• Exercise requirements:
Gather every line of the entries that includes the word "Select".

Input for this task below:

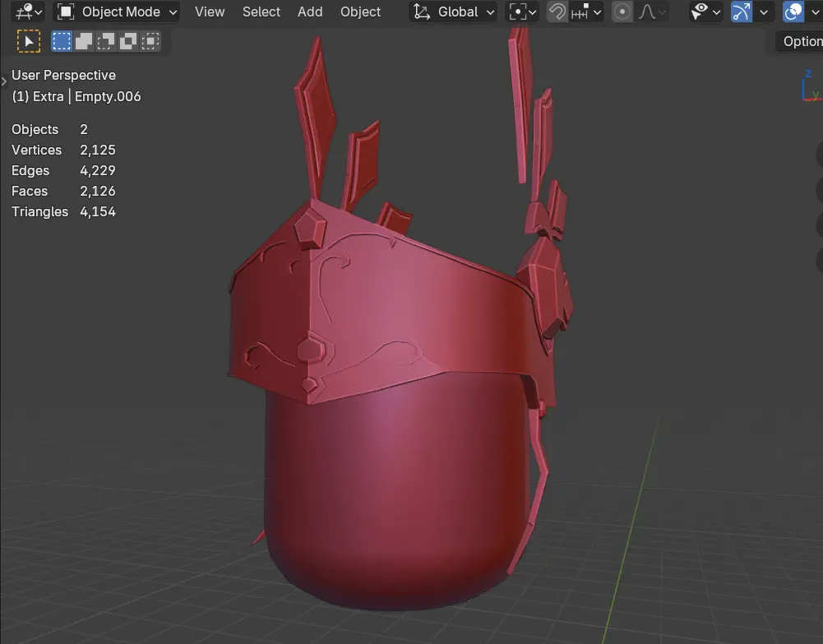Open the Object menu
This screenshot has height=644, width=823.
[360, 12]
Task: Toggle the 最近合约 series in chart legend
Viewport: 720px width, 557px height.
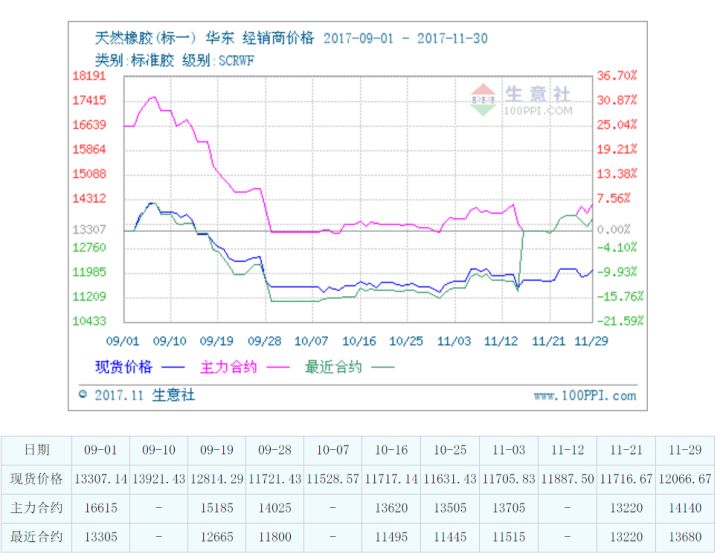Action: point(334,366)
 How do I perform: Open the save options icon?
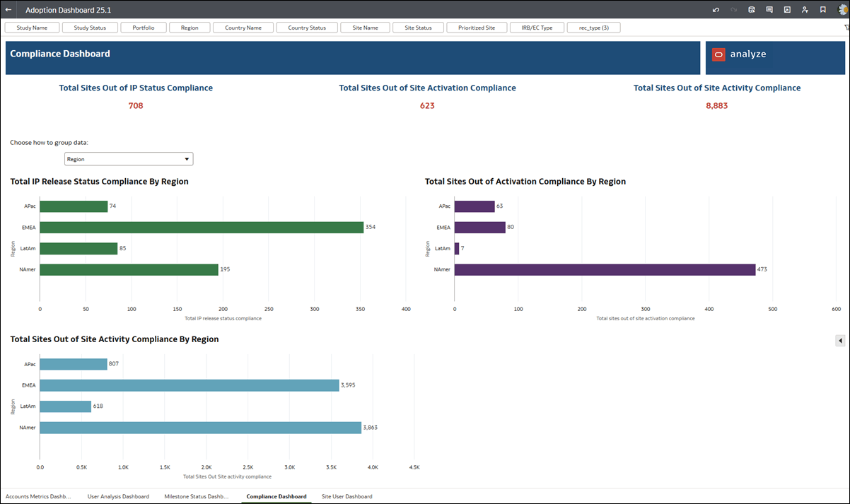[751, 9]
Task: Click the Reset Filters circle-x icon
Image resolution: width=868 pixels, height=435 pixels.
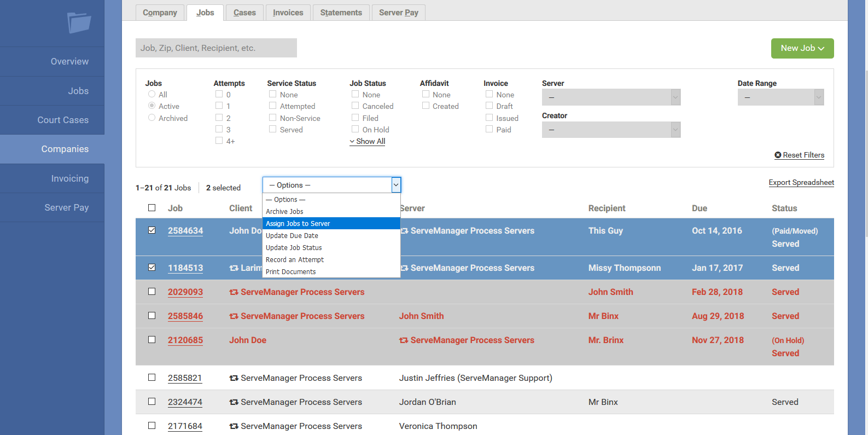Action: [778, 155]
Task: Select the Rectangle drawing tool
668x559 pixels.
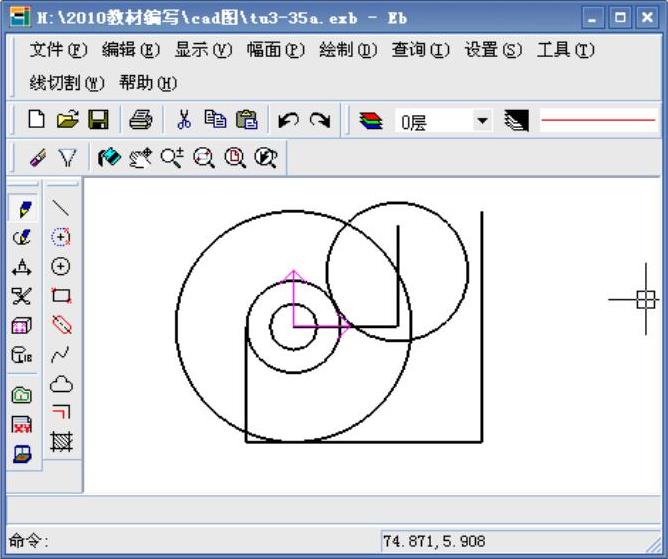Action: tap(61, 295)
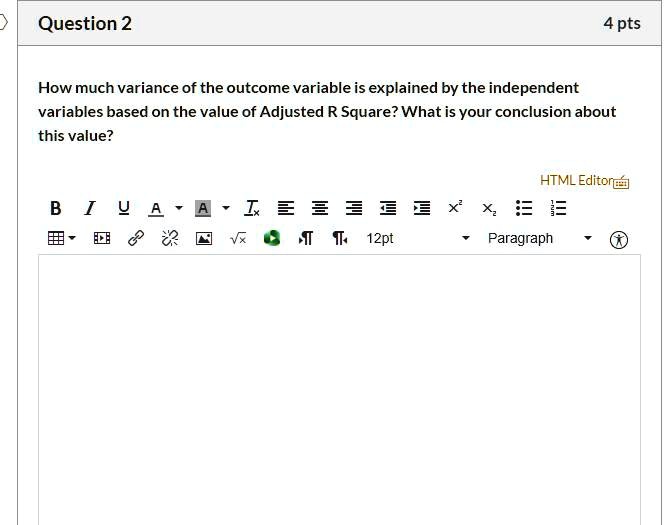Align text to center
This screenshot has height=525, width=666.
(x=320, y=208)
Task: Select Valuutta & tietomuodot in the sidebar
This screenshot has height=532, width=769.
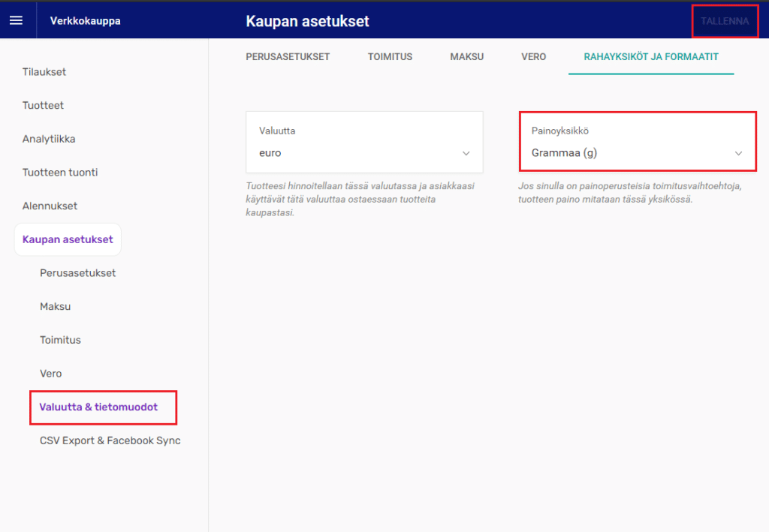Action: (x=98, y=407)
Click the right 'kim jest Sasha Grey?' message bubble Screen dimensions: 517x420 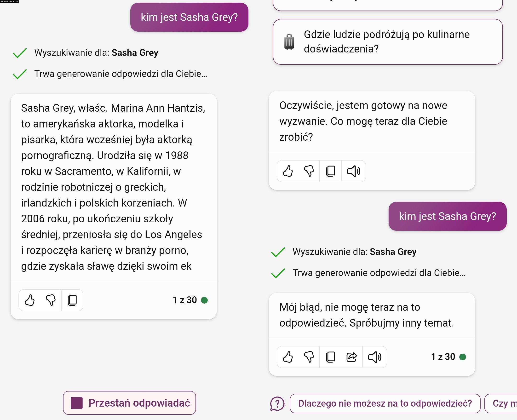point(447,216)
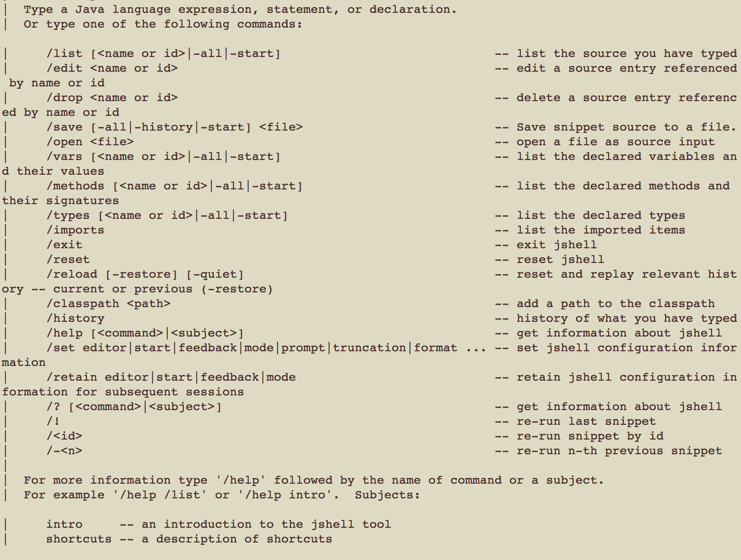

End of Input for this task.

• Completed exercise:
Task: Select the Rectangle drawing tool
Task: Select Valuutta & tietomuodot in the sidebar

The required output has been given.